Exercise description: Go to the line below containing "Quantity (384, 433)" and print exactly from there through the line containing "1-800-387-7411 (379, 2317)", both included. Print nothing else.

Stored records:

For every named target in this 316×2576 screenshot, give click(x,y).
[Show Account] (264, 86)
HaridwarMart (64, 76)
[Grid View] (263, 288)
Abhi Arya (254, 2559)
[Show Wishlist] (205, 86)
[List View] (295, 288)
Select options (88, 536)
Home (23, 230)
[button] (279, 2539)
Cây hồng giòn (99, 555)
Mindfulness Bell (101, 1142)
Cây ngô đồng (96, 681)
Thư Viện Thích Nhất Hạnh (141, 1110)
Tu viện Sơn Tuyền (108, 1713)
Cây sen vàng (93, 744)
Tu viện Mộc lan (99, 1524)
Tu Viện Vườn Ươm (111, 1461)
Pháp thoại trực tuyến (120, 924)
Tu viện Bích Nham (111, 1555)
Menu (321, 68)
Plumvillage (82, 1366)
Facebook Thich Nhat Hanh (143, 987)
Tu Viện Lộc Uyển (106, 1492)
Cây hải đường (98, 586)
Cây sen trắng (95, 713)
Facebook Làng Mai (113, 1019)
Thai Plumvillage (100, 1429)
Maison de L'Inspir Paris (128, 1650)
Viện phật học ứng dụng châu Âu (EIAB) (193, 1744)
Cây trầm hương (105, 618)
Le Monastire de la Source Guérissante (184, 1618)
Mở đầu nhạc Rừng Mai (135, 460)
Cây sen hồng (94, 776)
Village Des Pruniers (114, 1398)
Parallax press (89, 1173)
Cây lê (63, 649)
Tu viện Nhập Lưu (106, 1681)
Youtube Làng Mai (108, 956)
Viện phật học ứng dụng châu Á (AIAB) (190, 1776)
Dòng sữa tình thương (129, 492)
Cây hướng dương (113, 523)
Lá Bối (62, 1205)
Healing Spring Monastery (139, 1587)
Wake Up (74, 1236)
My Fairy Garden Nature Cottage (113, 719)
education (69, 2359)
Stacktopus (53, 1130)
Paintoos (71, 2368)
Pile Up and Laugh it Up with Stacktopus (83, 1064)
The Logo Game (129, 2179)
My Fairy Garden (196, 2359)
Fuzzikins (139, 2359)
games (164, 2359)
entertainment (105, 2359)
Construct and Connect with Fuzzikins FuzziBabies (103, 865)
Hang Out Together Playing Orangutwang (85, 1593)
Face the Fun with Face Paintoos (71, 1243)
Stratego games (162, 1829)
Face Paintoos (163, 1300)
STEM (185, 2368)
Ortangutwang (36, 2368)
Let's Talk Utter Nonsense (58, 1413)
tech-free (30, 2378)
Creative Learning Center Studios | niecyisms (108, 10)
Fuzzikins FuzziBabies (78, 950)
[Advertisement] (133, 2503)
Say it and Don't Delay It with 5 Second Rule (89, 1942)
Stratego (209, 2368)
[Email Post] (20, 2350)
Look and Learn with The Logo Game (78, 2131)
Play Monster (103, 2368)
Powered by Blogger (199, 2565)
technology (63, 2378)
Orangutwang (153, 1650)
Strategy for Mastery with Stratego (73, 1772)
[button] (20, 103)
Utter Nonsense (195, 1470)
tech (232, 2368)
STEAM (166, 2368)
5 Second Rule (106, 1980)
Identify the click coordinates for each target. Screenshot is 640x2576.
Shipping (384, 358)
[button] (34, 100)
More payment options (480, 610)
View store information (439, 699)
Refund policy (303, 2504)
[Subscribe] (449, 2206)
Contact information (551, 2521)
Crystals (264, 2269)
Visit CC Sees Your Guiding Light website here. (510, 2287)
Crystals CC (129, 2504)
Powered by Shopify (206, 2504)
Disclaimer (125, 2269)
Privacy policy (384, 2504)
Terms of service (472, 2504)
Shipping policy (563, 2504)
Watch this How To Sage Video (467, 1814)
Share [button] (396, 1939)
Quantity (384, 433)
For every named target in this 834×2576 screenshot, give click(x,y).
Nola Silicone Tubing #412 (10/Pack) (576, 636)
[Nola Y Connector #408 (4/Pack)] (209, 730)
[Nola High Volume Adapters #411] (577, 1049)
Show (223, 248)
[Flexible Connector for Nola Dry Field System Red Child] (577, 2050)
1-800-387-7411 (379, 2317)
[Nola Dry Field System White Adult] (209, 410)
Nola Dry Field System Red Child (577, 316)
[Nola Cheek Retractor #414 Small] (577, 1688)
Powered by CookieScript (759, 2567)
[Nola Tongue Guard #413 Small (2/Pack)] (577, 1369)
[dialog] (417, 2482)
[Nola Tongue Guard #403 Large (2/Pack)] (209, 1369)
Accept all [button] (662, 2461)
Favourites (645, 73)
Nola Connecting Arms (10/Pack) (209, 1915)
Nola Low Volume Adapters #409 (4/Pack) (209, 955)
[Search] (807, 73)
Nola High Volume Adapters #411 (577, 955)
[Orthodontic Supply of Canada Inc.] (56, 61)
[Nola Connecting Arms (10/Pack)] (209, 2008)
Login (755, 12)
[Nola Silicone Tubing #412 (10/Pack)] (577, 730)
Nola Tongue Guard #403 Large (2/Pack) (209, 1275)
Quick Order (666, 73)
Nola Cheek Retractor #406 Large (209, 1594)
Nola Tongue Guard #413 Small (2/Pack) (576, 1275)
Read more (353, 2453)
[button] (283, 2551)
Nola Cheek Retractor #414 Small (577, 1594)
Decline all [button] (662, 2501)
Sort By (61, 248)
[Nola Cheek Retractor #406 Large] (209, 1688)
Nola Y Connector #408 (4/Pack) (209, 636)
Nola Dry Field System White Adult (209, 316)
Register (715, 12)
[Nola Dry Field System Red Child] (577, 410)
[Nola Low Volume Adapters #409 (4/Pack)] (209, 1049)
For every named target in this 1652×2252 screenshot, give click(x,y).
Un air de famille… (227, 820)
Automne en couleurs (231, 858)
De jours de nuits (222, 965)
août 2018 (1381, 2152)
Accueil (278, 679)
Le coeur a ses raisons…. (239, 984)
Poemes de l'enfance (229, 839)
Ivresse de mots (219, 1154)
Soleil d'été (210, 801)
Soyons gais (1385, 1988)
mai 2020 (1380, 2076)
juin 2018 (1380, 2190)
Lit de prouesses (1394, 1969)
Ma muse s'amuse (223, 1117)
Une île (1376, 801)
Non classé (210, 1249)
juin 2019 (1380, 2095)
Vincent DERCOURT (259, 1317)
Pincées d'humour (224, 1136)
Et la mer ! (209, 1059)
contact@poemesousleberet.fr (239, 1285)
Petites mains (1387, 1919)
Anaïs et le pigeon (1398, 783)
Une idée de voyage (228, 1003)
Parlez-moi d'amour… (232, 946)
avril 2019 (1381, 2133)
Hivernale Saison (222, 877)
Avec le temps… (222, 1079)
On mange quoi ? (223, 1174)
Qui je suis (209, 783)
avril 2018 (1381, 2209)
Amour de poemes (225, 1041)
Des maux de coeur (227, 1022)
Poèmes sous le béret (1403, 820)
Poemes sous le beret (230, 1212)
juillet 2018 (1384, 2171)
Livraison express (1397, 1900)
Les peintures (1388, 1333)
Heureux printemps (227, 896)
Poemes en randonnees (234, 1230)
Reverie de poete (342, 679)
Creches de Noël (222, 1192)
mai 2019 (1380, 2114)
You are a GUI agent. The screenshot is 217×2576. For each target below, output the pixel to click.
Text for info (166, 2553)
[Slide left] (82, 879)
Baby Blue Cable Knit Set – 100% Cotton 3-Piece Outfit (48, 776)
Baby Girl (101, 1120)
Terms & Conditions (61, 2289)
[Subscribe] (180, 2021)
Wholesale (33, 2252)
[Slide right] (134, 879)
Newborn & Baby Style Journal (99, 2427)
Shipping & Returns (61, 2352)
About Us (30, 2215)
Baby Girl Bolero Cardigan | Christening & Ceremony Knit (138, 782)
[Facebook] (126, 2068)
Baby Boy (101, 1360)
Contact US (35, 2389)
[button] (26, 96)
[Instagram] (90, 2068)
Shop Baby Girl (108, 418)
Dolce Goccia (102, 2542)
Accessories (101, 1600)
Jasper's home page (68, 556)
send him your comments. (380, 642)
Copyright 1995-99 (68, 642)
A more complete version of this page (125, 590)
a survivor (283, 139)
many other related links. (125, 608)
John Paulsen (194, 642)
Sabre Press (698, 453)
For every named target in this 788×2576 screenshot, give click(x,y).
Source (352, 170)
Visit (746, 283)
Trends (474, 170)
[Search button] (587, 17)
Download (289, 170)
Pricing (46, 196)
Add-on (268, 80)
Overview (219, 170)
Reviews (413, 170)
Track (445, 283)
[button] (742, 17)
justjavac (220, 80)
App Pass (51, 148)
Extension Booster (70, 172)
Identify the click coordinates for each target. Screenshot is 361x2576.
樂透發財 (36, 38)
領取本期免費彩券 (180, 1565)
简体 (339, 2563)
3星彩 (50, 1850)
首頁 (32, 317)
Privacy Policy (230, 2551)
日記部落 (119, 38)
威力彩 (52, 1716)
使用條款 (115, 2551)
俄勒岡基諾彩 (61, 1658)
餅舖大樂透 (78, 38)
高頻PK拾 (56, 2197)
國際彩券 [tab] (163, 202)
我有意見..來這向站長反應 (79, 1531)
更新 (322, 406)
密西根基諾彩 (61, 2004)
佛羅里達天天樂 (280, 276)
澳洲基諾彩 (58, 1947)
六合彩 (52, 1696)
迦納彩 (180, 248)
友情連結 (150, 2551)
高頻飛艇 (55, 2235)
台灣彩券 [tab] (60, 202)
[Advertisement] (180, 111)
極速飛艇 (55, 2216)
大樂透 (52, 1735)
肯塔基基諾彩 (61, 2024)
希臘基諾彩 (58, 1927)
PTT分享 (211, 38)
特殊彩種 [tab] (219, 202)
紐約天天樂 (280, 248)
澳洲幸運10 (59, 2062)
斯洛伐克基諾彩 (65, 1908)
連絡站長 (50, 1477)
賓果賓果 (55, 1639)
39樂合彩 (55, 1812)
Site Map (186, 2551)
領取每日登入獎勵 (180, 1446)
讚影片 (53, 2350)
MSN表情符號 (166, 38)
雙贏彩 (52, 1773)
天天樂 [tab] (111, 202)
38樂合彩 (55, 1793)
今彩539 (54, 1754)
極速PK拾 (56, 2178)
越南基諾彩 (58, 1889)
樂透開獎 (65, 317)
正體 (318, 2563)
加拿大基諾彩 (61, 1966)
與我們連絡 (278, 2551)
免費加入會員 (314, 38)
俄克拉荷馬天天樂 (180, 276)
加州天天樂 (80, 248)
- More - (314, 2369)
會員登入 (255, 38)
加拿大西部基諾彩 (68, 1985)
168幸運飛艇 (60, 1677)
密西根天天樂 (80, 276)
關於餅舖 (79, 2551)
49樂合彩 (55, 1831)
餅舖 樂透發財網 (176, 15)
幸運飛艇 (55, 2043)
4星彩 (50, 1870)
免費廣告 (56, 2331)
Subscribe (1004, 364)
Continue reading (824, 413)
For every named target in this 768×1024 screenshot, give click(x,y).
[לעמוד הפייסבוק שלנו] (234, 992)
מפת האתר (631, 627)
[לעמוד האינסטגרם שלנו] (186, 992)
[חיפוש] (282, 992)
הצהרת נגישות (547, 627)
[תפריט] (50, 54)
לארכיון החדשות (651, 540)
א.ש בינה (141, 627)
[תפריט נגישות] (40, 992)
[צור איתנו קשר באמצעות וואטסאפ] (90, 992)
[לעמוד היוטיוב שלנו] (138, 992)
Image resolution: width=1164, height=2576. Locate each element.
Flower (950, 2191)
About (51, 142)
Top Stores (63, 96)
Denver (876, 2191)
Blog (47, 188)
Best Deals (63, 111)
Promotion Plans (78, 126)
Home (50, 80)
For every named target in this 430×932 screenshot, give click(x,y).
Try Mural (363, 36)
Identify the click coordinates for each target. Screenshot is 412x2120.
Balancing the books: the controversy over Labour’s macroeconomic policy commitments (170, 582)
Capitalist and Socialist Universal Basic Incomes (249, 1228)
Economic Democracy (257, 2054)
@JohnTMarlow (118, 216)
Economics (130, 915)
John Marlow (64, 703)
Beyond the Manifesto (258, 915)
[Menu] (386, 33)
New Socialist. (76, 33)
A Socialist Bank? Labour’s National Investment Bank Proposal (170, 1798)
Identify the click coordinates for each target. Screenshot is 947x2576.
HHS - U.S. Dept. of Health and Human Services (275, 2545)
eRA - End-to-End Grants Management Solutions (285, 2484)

Your response:
Quantity (384, 433)
For every named target in this 834×2576 screenshot, give click(x,y).
Nola Silicone Tubing #412 (10/Pack) (576, 636)
[Nola Y Connector #408 (4/Pack)] (209, 730)
[Nola High Volume Adapters #411] (577, 1049)
Show (223, 248)
[Flexible Connector for Nola Dry Field System Red Child] (577, 2050)
1-800-387-7411 (379, 2317)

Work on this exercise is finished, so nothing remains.